Stored data ::
————————

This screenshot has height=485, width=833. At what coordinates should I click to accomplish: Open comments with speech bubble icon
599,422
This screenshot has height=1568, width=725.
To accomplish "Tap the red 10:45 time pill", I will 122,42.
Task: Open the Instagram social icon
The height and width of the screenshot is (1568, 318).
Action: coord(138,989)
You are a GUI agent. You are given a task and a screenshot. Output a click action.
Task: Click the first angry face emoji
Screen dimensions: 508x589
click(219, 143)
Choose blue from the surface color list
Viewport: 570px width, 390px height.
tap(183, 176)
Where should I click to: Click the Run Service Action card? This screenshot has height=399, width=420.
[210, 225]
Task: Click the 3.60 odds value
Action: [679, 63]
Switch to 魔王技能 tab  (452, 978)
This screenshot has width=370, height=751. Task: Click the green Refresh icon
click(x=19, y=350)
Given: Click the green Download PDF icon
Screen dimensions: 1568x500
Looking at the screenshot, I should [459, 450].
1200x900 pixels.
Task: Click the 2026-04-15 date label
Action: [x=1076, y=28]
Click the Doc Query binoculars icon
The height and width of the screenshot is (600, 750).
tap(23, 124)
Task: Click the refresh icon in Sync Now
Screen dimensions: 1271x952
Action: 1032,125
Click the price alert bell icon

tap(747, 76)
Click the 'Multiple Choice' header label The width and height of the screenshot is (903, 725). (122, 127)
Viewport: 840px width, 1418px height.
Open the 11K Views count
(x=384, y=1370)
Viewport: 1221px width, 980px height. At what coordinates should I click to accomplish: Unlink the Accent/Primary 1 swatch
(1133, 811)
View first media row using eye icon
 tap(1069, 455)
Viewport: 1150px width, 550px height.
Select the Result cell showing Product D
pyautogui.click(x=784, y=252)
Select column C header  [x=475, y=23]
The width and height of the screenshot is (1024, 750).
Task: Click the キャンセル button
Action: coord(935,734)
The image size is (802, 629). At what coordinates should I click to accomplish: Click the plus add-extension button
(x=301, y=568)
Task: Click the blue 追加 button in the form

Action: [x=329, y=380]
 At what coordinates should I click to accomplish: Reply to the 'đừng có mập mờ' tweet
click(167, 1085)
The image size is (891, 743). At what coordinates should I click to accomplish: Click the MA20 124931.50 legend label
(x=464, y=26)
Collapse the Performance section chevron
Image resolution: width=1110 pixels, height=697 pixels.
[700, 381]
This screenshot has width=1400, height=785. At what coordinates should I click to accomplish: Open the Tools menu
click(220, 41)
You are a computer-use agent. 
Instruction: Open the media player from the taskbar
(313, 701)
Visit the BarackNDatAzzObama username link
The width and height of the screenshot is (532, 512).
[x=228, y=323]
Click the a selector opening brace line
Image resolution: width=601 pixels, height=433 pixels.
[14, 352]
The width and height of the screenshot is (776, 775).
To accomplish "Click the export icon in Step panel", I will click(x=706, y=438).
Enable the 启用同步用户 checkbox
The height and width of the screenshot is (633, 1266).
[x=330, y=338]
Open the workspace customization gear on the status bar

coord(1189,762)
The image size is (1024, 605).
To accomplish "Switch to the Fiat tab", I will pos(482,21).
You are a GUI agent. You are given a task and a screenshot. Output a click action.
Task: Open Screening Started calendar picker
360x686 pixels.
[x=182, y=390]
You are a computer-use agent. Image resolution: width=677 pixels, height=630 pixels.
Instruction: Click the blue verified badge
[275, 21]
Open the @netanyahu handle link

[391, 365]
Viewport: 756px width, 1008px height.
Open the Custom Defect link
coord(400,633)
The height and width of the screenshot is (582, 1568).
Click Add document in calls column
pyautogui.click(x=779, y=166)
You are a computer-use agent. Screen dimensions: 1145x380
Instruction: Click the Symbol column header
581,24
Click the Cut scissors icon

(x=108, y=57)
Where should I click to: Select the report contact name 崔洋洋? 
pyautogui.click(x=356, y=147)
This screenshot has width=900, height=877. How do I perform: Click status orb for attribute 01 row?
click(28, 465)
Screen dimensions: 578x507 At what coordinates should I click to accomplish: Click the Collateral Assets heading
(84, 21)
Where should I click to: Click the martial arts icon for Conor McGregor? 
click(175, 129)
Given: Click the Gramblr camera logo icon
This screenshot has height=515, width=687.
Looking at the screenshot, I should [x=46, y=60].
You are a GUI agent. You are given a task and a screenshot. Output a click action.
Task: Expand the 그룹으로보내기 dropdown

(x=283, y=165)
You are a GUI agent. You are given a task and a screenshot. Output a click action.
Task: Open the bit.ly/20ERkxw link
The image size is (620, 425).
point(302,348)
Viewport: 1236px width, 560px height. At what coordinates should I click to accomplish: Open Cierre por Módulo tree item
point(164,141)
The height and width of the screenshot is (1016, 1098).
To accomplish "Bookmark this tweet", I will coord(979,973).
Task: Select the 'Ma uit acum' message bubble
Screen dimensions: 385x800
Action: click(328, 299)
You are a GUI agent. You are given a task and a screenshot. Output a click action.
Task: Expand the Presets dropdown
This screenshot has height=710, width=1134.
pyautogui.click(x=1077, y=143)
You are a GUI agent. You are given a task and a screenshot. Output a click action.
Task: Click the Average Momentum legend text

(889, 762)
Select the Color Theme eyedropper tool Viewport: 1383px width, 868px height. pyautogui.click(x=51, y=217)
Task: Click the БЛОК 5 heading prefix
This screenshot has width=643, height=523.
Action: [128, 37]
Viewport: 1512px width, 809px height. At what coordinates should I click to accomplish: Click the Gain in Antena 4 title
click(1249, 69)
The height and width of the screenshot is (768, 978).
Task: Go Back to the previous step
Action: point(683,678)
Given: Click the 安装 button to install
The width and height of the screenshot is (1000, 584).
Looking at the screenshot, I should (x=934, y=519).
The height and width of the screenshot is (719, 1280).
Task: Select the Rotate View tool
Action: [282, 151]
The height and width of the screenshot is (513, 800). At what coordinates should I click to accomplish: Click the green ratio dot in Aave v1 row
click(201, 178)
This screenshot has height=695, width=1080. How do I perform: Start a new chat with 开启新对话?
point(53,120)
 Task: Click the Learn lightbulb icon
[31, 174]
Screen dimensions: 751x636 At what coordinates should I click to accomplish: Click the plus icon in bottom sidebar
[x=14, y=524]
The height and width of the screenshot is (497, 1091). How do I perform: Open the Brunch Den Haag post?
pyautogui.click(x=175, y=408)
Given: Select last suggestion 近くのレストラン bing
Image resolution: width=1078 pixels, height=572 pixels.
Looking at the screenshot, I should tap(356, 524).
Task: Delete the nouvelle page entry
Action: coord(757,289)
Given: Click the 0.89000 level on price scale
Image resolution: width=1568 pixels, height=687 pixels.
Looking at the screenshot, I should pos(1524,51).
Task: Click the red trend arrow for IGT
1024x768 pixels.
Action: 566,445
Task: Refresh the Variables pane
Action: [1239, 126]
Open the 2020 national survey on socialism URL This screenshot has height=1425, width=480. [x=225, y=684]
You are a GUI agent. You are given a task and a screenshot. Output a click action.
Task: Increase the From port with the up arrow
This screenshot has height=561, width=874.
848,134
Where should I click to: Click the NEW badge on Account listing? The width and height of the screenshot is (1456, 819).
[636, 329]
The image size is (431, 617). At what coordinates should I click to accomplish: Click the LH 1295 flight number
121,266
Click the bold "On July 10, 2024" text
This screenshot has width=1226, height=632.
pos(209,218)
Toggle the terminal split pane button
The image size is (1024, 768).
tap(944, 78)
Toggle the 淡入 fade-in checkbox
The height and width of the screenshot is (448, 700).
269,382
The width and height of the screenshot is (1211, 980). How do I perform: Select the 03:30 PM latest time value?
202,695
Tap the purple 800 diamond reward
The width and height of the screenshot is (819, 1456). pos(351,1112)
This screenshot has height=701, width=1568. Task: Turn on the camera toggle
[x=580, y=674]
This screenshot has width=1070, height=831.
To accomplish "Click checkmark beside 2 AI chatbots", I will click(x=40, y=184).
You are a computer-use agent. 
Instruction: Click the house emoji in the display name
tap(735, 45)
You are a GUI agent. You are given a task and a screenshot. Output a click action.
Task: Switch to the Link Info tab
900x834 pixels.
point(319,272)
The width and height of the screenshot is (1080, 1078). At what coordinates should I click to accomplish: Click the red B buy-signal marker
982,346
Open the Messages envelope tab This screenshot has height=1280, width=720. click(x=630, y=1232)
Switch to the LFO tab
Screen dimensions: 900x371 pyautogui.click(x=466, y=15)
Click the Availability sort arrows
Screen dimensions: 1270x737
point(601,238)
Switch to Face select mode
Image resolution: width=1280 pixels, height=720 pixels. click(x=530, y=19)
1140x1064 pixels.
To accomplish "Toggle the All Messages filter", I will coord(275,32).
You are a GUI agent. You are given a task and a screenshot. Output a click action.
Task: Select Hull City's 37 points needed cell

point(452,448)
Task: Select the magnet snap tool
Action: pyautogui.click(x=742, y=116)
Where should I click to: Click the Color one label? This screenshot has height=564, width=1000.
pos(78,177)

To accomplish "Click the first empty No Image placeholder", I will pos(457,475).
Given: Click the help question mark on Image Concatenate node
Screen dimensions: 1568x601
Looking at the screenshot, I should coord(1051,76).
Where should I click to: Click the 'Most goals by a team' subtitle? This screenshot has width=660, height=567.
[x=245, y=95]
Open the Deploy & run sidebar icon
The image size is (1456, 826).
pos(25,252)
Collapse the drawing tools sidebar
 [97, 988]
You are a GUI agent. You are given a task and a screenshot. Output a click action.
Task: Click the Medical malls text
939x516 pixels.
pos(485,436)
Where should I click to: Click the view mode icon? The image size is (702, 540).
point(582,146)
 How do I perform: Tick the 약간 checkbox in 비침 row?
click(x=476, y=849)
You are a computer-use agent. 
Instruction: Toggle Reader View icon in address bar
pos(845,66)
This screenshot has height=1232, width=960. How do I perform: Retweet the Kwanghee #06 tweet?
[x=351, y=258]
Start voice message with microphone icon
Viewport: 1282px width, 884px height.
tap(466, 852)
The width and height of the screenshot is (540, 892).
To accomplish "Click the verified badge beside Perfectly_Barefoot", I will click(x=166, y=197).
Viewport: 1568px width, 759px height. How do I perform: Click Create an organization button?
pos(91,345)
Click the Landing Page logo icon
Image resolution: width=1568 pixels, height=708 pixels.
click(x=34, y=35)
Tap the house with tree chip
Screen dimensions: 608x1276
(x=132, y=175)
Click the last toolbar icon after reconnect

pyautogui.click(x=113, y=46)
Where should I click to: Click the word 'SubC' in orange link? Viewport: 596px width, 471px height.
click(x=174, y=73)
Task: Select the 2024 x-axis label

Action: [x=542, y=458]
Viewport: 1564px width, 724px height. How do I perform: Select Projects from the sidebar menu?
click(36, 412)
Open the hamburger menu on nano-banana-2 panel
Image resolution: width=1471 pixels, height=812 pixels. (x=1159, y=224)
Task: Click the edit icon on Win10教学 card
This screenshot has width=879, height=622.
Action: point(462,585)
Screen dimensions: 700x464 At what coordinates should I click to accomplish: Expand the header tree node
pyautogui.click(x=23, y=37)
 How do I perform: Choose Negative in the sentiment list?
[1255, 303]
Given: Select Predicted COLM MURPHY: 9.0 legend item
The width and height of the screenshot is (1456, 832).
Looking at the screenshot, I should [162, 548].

————————

What you have to do ::
For every line in the data above that holds "Messages", return the line itself.

Expected output ::
Open the Messages envelope tab This screenshot has height=1280, width=720. click(x=630, y=1232)
To accomplish "Toggle the All Messages filter", I will coord(275,32).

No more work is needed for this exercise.